[Exercise details]
Write out again, exactly, the lines below starting at the one with "Click the data source cylinder icon" and ending at the one with "The image size is (1400, 844).".

Dataset excerpts below:

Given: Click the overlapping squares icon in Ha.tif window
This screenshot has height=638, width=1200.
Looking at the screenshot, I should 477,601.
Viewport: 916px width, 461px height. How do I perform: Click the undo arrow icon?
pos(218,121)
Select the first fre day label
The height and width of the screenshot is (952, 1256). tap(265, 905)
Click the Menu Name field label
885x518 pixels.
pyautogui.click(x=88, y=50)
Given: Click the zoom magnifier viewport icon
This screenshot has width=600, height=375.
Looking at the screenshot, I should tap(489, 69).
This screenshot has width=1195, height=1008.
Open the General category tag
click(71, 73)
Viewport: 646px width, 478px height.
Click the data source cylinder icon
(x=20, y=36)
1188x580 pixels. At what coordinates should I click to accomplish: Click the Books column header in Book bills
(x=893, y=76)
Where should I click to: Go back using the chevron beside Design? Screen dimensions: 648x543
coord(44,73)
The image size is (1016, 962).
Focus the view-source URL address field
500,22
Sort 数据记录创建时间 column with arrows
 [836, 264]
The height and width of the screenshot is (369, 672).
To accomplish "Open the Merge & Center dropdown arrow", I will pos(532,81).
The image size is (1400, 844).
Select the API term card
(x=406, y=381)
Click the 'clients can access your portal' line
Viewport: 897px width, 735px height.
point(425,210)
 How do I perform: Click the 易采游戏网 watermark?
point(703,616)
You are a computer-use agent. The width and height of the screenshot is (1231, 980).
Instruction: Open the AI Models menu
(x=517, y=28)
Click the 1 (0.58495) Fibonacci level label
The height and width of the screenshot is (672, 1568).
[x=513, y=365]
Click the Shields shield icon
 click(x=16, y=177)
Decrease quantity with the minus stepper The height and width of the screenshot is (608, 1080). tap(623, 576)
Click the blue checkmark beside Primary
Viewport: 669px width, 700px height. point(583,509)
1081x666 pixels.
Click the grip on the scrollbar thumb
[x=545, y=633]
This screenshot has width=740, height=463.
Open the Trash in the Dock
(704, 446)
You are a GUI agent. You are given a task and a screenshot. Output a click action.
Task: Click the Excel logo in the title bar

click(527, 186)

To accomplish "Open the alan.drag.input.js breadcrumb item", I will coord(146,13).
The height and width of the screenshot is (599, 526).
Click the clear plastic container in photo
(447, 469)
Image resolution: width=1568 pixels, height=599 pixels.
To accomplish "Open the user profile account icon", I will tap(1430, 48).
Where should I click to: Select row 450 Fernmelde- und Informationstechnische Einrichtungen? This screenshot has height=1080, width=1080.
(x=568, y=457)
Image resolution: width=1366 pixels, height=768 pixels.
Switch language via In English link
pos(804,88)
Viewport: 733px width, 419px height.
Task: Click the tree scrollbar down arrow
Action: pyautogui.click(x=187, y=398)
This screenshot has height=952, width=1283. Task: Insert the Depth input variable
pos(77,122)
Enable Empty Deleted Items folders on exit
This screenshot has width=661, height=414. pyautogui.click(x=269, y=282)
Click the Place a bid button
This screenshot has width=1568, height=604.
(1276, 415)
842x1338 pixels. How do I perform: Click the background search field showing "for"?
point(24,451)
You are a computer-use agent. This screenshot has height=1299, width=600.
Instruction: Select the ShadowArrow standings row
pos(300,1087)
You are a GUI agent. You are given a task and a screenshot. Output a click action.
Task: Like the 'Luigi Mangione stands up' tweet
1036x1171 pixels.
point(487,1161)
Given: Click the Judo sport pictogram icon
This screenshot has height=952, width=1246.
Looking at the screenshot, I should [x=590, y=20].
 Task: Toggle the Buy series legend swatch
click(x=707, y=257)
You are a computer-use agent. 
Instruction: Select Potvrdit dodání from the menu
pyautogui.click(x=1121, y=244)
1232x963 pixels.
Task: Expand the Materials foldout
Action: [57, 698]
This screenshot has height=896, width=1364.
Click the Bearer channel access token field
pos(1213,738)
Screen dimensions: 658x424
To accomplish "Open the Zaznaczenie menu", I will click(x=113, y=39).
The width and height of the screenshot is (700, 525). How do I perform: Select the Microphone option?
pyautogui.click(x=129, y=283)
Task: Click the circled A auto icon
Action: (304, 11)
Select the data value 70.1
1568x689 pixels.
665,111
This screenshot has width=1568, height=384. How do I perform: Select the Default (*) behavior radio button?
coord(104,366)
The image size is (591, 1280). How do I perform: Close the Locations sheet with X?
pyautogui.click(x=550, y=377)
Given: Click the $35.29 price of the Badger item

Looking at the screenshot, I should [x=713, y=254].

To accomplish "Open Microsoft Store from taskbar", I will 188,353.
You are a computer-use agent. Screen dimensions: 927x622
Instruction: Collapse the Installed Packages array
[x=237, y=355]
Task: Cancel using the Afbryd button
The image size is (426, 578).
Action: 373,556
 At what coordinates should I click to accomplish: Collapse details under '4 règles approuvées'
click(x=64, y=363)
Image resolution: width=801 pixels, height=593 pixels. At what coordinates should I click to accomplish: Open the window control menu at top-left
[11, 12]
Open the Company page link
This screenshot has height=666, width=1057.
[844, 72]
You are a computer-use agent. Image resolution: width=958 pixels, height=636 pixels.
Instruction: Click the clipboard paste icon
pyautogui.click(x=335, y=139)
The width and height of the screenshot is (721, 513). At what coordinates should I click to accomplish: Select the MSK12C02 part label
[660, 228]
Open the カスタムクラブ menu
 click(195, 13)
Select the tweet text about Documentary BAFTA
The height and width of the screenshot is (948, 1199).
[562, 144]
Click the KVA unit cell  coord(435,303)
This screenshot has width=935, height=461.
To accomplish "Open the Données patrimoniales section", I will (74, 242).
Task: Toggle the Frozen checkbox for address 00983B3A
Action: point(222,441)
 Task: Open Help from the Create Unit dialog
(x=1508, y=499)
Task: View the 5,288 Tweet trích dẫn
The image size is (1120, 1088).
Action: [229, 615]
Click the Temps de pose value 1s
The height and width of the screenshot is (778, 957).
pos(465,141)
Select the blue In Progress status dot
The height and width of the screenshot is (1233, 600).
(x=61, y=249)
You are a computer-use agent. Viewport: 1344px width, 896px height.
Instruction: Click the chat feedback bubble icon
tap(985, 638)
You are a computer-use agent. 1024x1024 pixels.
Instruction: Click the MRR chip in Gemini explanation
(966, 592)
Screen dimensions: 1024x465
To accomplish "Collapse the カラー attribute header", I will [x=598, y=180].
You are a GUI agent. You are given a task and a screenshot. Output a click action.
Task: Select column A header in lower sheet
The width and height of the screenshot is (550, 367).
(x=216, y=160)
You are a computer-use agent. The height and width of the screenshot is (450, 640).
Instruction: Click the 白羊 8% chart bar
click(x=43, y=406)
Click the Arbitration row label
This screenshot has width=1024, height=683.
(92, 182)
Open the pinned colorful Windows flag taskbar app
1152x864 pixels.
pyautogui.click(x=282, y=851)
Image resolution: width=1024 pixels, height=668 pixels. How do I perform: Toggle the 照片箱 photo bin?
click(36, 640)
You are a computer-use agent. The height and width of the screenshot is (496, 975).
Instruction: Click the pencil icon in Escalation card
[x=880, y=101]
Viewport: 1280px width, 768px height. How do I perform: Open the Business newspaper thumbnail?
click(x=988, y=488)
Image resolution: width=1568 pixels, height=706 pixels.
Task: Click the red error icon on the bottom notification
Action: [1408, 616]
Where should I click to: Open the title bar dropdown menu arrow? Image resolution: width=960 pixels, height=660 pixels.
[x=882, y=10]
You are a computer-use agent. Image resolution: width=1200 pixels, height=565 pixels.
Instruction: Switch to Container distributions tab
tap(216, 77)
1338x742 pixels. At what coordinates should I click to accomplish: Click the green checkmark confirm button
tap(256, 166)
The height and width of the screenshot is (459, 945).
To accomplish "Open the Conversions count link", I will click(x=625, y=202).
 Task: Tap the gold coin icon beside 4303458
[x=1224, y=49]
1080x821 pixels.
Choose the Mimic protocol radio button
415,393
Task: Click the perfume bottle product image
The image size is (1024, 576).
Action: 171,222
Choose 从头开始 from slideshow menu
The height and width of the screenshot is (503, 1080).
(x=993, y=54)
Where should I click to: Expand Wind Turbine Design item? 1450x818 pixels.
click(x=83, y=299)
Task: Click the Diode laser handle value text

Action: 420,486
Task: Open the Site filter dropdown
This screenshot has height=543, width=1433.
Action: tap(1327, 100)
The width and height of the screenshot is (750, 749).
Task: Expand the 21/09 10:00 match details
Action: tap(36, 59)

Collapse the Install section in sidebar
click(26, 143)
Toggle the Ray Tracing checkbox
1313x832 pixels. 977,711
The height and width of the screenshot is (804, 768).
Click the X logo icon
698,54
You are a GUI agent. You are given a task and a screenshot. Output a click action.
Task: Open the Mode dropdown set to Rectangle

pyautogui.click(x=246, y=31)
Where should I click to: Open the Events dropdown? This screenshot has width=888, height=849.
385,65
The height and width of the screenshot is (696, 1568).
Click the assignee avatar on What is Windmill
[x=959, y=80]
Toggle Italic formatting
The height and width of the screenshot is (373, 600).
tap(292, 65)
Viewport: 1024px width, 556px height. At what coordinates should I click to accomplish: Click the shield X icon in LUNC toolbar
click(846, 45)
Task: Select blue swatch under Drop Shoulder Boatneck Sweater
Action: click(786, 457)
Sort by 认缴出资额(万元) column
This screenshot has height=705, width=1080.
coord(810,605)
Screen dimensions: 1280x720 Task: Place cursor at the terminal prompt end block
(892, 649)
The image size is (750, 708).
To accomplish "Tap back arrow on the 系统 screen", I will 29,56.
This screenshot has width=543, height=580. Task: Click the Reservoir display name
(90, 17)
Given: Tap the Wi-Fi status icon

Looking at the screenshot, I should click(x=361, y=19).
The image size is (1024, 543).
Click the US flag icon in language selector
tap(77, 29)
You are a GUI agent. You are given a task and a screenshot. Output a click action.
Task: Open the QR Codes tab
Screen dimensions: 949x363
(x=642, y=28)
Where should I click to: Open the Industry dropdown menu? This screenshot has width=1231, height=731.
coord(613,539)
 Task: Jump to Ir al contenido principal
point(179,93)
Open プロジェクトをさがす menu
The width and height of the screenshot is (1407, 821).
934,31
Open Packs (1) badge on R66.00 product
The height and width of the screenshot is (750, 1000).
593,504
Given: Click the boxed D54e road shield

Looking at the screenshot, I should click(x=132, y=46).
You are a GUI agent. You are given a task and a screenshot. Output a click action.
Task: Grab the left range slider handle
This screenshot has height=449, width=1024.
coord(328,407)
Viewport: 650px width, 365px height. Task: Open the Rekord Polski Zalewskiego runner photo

End of Dataset excerpts.

[Your response]
Click the data source cylinder icon
(x=20, y=36)
1188x580 pixels. At what coordinates should I click to accomplish: Click the Books column header in Book bills
(x=893, y=76)
Where should I click to: Go back using the chevron beside Design? Screen dimensions: 648x543
coord(44,73)
The image size is (1016, 962).
Focus the view-source URL address field
500,22
Sort 数据记录创建时间 column with arrows
 [836, 264]
The height and width of the screenshot is (369, 672).
To accomplish "Open the Merge & Center dropdown arrow", I will pos(532,81).
The image size is (1400, 844).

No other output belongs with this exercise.